Sieht man von diesem Malheur ab, zeigte sich beim Surfen in der Luft kein Unterschied zum Boden. Die Geschwindigkeit, mit der die Seiten aufgebaut wurden, war etwa mit einer ISDN-Verbindung vergleichbar, bei der beide B-Kanäle aktiv sind. Beim Datei-Download schaffte der Internet Explorer um die 20 KB/s. Kein Problem stellte auch das Online-Hören von MP3-Files dar. Denkbar ist künftig auch das Telefonieren im fliegenden Hotspot per Voice over IP over Wireless LAN, was zumindest im Probebetrieb bereits funktioniert. Das Betrachten von Videos war dagegen nur bedingt ein Vergnügen, da sie doch sehr stark ruckelten.

Überzeugte der Hotspot über den Wolken bislang, so enttäuschte er bei dem Versuch, remote mit den eigenen Unternehmensanwendungen zu arbeiten. Zwar klappte die Anmeldung auf dem Citrix-Metaframe-Server noch, doch eine Nutzung der Applikationen war nicht möglich, da die Sessions laufend zusammenbrachen. Per VPN konnte dagegen erfolgreich auf das Unternehmensnetz zugegriffen werden. Vermutlich, so ein Erklärungsversuch der begleitenden Boeing-Techniker, waren die Latenzzeiten der Satellitenverbindung zu groß für die Citrix-Sessions. Wer also über den Wolken remote arbeiten will, ist gut beraten, Anwendungen einzusetzen, die latenz- und fehlertolerant sind. Zumal im fliegenden Hotspot auch einmal für Sekunden die Internet-Anbindung ausfällt, wenn das Flugzeug eine enge Schleife fliegt. Dann verliert die Antenne nämlich die Verbindung zum Satelliten.

Letztlich ist der fliegende Hotspot zum Surfen, um schnell die neuesten Nachrichten online zu lesen, oder E-Mails abzurufen ein brauchbares Tool. Möglichkeiten hierzu hat der Reisende laut Teltschik noch in diesem Jahr auf den Langstreckenflügen von Lufthansa, SAS, Japan Airlines und All Nippon Airlines. Doch für den Traum vom remoten Online-Office über den Wolken ist noch etwas Feinarbeit erforderlich.

Pro und Kontra

+ Jederzeit online;

+ per E-Mail erreichbar;

+ Zugriff auf das Internet;

+ Videokonferenzen und IP-Telefonie möglich;

+ auf Schiffen etwa E-Learning für die Mannschaft;

+ Übertragung von Systemdaten der Schiffe und Flugzeuge für die Wartung.

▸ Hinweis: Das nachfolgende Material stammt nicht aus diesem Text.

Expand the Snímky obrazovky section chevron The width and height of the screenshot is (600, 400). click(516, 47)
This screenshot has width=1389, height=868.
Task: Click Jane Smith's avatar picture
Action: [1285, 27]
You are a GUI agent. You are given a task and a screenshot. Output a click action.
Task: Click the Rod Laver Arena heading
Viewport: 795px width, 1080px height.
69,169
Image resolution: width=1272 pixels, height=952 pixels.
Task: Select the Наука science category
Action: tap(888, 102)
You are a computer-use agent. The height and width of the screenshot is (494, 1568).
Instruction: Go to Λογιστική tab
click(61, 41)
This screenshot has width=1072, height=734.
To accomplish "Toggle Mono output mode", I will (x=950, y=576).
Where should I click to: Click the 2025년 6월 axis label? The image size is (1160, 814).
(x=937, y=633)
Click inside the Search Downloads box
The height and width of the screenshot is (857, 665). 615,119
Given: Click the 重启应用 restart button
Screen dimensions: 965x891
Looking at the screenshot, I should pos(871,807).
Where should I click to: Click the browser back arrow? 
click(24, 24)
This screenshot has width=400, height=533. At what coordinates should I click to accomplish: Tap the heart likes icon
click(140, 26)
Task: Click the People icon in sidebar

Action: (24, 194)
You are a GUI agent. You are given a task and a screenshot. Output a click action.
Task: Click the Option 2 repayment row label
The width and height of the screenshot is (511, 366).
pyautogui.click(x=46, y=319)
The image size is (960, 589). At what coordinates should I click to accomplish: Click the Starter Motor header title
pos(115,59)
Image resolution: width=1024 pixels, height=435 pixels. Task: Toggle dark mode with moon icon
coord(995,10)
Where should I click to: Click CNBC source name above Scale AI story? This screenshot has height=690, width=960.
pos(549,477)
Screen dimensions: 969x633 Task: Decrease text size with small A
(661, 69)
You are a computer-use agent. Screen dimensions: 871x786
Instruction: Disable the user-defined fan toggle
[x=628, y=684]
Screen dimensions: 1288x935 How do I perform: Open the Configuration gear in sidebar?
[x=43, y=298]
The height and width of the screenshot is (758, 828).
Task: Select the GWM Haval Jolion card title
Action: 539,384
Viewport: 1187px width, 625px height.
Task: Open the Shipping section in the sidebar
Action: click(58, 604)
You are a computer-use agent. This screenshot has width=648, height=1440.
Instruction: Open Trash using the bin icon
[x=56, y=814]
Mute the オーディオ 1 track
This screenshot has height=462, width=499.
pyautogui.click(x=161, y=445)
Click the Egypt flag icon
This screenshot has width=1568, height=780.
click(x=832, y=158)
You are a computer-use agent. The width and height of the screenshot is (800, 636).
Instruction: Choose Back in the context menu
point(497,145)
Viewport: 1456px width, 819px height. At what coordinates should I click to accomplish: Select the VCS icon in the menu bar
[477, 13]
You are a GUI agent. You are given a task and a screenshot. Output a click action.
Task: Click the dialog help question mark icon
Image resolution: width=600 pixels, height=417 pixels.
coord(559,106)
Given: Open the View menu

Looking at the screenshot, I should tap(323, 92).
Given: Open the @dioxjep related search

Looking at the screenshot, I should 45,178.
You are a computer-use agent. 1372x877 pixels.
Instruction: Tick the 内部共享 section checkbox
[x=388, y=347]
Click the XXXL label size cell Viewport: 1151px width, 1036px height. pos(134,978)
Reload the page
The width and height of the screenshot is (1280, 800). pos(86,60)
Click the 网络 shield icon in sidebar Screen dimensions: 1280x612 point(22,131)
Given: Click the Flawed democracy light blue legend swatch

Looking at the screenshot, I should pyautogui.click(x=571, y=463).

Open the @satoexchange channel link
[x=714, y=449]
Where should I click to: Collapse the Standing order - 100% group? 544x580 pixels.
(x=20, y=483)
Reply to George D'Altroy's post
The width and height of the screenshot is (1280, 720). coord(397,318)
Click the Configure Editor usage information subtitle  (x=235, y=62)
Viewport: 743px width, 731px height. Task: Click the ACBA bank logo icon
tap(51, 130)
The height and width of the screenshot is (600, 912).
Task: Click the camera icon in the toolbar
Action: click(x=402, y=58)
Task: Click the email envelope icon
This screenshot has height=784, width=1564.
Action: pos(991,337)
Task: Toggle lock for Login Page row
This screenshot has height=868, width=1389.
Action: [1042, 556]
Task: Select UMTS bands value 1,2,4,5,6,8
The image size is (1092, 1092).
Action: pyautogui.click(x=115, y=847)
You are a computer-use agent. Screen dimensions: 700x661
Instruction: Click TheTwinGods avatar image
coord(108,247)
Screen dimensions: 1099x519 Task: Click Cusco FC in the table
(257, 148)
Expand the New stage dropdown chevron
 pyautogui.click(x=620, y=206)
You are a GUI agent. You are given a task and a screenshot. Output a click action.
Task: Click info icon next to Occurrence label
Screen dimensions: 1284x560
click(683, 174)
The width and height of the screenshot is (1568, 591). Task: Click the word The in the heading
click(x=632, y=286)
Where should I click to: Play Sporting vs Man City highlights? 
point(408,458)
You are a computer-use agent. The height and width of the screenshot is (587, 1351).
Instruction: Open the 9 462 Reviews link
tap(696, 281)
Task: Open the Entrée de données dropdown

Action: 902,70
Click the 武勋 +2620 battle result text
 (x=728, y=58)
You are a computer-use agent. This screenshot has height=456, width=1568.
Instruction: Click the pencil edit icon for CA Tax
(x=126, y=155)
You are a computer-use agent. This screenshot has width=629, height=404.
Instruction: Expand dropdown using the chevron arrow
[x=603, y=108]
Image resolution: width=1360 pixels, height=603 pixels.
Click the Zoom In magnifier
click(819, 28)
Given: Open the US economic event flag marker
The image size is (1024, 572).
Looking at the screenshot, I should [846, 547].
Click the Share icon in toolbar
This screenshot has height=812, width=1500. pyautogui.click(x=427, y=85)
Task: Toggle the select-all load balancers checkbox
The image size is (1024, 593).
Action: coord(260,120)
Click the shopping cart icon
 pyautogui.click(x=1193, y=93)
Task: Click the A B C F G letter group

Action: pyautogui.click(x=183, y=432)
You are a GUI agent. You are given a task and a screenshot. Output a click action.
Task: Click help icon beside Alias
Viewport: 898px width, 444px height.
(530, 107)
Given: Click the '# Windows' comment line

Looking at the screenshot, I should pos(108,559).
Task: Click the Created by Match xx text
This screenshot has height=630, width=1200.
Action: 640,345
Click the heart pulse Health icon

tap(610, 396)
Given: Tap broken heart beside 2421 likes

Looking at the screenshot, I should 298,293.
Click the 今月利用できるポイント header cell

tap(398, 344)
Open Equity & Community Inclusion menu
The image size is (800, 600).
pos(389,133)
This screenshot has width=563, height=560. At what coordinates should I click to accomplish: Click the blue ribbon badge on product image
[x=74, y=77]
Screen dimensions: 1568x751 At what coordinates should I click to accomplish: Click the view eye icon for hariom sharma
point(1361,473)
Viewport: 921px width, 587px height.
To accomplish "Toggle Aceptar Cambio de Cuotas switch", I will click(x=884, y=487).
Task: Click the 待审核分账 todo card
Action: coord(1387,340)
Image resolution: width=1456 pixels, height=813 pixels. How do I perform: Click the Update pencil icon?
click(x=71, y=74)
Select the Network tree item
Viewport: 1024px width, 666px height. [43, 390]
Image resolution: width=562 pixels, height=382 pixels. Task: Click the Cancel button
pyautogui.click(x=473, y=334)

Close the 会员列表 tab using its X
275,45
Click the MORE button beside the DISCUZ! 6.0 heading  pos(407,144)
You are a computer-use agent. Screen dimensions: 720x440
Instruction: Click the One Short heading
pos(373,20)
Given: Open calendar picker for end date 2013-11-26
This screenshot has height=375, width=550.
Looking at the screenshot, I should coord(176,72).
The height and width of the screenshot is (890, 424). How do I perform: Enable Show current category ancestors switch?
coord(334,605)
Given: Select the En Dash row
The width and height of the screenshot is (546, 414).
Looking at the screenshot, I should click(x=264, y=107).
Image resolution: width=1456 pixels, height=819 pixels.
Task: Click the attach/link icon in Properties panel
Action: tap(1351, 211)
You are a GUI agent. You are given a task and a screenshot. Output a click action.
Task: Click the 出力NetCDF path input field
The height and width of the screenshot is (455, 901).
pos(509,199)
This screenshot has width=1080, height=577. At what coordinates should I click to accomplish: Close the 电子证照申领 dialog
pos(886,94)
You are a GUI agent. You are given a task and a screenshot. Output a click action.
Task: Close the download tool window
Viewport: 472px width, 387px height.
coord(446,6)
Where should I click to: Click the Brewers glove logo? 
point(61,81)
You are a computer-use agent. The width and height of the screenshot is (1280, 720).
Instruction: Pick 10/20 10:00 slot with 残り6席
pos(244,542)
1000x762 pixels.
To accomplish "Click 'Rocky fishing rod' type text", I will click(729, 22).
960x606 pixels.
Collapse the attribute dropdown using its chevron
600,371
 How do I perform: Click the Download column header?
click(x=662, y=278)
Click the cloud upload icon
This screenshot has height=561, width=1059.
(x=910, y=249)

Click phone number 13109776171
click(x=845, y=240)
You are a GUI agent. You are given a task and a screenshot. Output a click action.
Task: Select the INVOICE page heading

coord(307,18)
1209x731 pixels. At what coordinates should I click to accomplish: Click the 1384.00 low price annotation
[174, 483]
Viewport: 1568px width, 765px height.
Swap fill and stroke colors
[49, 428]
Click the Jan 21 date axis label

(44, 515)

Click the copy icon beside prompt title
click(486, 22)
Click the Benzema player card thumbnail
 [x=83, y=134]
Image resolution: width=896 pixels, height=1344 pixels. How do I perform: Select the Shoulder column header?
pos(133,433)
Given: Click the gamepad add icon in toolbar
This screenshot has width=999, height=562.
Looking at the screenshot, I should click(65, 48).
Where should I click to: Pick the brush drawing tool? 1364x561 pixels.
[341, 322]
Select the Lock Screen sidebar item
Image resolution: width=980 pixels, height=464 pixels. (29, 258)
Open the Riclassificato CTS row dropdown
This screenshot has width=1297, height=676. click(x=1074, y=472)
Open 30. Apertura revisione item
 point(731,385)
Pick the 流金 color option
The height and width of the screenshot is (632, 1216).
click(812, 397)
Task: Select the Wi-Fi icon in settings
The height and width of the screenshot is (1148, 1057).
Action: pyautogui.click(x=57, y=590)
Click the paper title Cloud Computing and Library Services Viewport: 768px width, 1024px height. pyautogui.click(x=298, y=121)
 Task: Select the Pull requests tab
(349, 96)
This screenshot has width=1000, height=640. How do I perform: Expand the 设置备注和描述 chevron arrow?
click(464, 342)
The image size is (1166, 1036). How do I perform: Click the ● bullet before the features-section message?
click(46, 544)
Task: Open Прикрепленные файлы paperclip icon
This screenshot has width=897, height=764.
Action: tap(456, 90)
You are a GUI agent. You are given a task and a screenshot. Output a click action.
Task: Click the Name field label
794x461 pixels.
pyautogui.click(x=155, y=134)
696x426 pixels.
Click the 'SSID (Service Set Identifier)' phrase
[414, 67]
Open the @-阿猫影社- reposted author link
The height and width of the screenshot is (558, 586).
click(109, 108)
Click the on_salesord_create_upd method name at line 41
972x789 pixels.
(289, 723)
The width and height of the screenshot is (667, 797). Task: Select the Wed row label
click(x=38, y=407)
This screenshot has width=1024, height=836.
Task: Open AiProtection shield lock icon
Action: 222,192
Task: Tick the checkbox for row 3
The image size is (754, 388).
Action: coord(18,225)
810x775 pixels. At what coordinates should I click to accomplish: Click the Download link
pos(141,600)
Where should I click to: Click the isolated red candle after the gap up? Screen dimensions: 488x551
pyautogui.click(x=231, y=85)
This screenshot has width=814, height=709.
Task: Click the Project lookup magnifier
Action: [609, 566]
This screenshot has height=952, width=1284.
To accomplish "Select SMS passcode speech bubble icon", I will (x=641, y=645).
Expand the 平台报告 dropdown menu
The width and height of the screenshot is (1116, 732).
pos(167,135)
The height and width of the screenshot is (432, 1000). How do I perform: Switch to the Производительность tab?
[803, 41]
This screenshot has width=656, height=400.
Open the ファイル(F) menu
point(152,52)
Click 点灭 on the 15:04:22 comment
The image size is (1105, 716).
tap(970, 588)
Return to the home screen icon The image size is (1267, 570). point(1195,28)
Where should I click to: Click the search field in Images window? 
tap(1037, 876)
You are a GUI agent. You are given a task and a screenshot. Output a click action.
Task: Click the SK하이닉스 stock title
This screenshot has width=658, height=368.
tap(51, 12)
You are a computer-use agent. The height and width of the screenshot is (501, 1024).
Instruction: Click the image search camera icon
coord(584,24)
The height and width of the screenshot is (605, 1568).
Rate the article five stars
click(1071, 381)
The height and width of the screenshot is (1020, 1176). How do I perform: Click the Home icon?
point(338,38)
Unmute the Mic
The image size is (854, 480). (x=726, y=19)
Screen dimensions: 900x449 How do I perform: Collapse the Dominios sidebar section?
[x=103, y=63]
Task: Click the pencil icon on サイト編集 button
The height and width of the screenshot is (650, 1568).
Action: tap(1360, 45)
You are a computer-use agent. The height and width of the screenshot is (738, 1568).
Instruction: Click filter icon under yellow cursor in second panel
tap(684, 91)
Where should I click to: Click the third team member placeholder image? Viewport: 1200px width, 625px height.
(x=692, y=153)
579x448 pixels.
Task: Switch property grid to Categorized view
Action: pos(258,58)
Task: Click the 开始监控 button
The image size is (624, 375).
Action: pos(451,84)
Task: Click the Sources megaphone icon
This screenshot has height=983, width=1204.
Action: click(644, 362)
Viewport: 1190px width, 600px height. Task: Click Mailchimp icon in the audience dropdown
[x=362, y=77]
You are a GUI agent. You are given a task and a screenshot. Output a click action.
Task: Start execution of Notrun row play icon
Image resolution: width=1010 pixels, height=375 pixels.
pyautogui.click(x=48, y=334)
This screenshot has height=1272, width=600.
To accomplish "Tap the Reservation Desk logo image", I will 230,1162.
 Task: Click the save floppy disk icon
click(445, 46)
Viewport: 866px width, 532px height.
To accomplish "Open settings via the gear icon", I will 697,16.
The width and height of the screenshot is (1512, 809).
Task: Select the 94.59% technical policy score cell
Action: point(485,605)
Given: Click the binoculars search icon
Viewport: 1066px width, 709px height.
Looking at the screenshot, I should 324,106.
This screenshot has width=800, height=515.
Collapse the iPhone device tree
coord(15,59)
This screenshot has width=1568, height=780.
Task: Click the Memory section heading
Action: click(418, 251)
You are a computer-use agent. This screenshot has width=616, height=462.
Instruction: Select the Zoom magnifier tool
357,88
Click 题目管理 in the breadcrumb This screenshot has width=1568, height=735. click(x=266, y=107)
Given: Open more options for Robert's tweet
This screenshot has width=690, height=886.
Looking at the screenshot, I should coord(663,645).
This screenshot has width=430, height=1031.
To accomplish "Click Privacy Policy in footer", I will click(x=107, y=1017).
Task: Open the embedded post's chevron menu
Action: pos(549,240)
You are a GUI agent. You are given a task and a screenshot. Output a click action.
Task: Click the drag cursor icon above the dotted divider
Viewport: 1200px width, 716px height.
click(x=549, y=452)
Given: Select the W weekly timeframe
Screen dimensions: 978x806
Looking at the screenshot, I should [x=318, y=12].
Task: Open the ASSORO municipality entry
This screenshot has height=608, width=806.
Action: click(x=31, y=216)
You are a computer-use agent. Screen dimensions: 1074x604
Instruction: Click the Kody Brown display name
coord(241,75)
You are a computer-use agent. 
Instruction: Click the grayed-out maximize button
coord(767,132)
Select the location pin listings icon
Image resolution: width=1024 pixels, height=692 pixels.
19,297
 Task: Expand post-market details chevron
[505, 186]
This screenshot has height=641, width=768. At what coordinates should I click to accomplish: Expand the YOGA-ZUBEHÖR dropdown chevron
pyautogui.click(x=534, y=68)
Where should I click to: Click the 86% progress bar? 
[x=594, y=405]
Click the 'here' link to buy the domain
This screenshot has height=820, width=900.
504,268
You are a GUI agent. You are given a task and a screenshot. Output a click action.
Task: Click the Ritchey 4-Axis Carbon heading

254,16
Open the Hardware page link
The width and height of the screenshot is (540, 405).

- Hoher Preis für Online-Nutzung;

- Latenzzeit der Satellitenverbindung;

- teilweise Verbindungsabbrüche;

- Probleme mit zeitkritischen Applikationen.

Steckbrief Technik

Mit Connexion hat Boeing weder den Hotspot noch das Surfen per Satellit neu erfunden. Das Kunststück der Ingenieure ist vielmehr, vorhandene Technologien wie WLAN, Satellitenübertragung etc. zu einem Lösungspaket zusammenzuschnüren, das auch unter schwierigsten Bedingungen funktioniert. Die größte Herausforderung war dabei die Inbetriebnahme der Satellitenantenne, die sich in einer Dom-ähnlichen Kuppel oben auf dem Flugzeugrumpf befindet. Die Schwierigkeit hierbei ist, dass die Antenne aufgrund der Fortbewegung des Flugzeugs ständig nachjustiert werden muss, um Verbindung zum Satelliten zu halten. Zudem muss sie eventuelle Schräglagen des Fliegers in Sekundenbruchteilen ausgleichen. Hier haben die Boeing-Techniker im Vergleich zum Lufthansa-Pilotversuch (Frühjahr 2003) deutlich nachgebessert und meistern nun 57 Grad. Sehen lassen kann sich auch die Übertragungsleistung der Antenne, die im Downlink bis zu 7,5 Mbit/s und im Uplink 256 Kbit/s überträgt.

Ansonsten befanden sich an Bord des Erprobungsflugzeugs nur Netzstandard-Komponenten wie etwa ein Cisco Access Point sowie ein handelsüblicher Router. Ergänzend ist noch ein Server für Multimedia-Angebote oder eigenen Content installierbar, der zudem als Proxy dienen kann. Ferner erlaubt das System, entsprechende Receiver vorausgesetzt, auch den Empfang von Satellitenfernsehen.

Der eigentliche Internet-Zugang sowie die Authentifizierung via Radius-Server finden am Boden in Seattle statt. Hier befindet sich die erdgebundene Satelliten-Kopfstation, welche die Daten aus dem Flieger verarbeitet und ins Internet weiterleitet.